About this task
Note every line in the entries that contains the string "thumbnail", and copy it.

[Extracted data Boundary: Start]

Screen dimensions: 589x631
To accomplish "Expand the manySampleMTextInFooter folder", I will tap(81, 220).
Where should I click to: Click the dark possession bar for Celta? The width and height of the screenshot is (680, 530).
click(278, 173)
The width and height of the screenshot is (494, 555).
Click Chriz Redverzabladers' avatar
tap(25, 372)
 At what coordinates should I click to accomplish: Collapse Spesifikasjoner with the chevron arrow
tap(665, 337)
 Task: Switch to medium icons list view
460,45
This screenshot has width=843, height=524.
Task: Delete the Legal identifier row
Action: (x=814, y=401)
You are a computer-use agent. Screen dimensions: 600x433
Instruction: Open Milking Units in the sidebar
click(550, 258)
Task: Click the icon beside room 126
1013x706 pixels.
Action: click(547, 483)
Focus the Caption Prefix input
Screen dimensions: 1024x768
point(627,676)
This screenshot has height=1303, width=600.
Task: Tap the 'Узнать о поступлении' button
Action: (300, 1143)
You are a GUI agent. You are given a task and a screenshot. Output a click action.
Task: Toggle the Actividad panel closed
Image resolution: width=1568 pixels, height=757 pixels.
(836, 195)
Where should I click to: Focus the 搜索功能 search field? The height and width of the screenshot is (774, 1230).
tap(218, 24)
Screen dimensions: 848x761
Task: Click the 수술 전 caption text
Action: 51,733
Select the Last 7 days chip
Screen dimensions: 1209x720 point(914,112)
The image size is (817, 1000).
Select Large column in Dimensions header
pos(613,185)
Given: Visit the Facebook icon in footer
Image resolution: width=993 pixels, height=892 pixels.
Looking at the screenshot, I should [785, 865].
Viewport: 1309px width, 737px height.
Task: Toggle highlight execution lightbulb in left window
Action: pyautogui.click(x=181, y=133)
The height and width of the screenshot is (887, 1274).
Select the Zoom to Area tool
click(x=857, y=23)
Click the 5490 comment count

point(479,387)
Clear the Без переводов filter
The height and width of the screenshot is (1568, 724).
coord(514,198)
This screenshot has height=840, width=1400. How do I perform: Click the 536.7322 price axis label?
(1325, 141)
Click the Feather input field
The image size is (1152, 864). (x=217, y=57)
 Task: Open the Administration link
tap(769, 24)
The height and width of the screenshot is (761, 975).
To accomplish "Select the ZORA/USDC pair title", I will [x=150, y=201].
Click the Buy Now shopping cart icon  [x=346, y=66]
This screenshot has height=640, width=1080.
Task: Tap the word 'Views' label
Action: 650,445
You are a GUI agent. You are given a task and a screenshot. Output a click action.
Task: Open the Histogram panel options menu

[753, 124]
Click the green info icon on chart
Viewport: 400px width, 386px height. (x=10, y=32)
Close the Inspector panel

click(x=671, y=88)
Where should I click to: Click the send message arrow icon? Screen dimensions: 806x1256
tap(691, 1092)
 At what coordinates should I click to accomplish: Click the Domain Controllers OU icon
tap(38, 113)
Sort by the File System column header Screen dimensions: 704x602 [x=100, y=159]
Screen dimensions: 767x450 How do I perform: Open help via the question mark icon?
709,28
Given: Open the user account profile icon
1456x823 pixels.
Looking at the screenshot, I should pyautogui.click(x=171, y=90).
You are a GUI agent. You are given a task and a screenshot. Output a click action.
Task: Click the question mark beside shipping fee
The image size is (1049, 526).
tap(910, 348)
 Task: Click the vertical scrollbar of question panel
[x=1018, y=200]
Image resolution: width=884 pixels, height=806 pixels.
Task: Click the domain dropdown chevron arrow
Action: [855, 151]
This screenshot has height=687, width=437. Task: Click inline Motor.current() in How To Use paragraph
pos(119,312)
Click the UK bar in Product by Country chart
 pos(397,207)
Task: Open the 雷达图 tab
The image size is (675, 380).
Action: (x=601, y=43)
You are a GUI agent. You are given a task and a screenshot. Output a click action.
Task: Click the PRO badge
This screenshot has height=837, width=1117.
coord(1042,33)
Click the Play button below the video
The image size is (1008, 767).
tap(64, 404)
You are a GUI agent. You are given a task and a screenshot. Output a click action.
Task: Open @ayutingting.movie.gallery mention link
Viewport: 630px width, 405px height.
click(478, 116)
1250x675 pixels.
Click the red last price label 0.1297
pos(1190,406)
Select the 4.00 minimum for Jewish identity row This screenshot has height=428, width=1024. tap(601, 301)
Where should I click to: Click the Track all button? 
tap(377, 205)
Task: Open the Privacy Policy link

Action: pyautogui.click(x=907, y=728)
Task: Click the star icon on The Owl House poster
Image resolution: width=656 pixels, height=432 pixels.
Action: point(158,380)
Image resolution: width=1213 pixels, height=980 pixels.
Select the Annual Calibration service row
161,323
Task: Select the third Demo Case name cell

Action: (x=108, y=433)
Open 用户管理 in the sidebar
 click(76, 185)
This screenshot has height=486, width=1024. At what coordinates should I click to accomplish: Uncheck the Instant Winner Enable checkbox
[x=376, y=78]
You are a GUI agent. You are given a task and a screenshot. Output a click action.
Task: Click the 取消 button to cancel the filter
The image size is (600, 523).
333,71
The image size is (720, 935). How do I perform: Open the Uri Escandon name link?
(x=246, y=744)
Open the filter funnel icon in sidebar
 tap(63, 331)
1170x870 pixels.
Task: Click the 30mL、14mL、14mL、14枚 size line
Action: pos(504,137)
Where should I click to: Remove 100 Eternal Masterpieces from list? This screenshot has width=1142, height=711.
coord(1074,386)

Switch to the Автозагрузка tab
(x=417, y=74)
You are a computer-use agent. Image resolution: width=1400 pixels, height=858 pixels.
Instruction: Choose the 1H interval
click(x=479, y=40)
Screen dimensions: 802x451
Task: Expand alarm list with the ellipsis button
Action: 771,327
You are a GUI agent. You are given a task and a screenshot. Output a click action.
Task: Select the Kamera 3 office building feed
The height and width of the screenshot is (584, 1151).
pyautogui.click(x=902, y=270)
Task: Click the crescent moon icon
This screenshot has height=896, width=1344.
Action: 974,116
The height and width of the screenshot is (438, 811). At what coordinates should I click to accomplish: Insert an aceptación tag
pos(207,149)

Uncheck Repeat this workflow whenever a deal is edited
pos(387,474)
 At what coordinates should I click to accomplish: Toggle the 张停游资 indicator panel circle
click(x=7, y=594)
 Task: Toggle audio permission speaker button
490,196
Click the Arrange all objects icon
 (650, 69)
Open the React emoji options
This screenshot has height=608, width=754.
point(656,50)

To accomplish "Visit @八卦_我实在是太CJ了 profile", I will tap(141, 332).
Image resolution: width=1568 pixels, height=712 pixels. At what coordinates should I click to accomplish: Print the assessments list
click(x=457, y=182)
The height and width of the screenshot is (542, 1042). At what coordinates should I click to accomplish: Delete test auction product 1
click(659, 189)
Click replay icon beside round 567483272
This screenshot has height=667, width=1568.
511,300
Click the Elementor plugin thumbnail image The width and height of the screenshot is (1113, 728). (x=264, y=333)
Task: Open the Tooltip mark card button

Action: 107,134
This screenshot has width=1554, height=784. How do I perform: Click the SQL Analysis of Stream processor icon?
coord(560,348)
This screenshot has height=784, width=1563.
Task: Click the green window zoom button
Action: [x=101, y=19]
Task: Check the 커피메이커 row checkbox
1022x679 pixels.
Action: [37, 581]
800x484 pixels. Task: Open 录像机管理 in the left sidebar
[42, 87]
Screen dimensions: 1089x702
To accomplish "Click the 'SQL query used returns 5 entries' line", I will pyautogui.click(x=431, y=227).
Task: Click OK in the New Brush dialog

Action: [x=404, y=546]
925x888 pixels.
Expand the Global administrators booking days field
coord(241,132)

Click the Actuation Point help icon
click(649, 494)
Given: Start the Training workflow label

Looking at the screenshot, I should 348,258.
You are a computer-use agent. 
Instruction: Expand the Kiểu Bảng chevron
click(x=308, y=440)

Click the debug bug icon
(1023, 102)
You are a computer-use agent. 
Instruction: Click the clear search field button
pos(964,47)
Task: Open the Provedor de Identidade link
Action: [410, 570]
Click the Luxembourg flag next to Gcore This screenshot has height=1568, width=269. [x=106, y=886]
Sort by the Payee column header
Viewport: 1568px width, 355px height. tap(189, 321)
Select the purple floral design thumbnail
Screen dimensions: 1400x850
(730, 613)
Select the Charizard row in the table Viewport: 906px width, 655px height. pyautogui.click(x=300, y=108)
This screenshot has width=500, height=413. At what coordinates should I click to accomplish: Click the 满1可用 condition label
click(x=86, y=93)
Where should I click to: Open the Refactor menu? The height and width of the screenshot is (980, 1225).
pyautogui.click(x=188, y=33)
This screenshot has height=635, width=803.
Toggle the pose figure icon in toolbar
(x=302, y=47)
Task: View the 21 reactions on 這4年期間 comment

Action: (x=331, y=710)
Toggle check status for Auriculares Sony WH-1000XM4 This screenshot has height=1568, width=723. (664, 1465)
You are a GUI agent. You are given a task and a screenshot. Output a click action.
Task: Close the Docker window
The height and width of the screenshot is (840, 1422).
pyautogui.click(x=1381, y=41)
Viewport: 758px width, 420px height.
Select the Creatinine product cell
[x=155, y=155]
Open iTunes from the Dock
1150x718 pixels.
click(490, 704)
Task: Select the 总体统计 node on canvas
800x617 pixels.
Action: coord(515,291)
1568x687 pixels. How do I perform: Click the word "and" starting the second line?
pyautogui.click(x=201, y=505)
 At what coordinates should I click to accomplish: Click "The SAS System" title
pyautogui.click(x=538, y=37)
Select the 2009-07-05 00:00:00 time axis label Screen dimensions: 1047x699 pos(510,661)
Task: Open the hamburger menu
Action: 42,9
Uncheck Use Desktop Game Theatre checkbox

[Extracted data Boundary: End]

Output for this exercise
Click the Elementor plugin thumbnail image The width and height of the screenshot is (1113, 728). (x=264, y=333)
Select the purple floral design thumbnail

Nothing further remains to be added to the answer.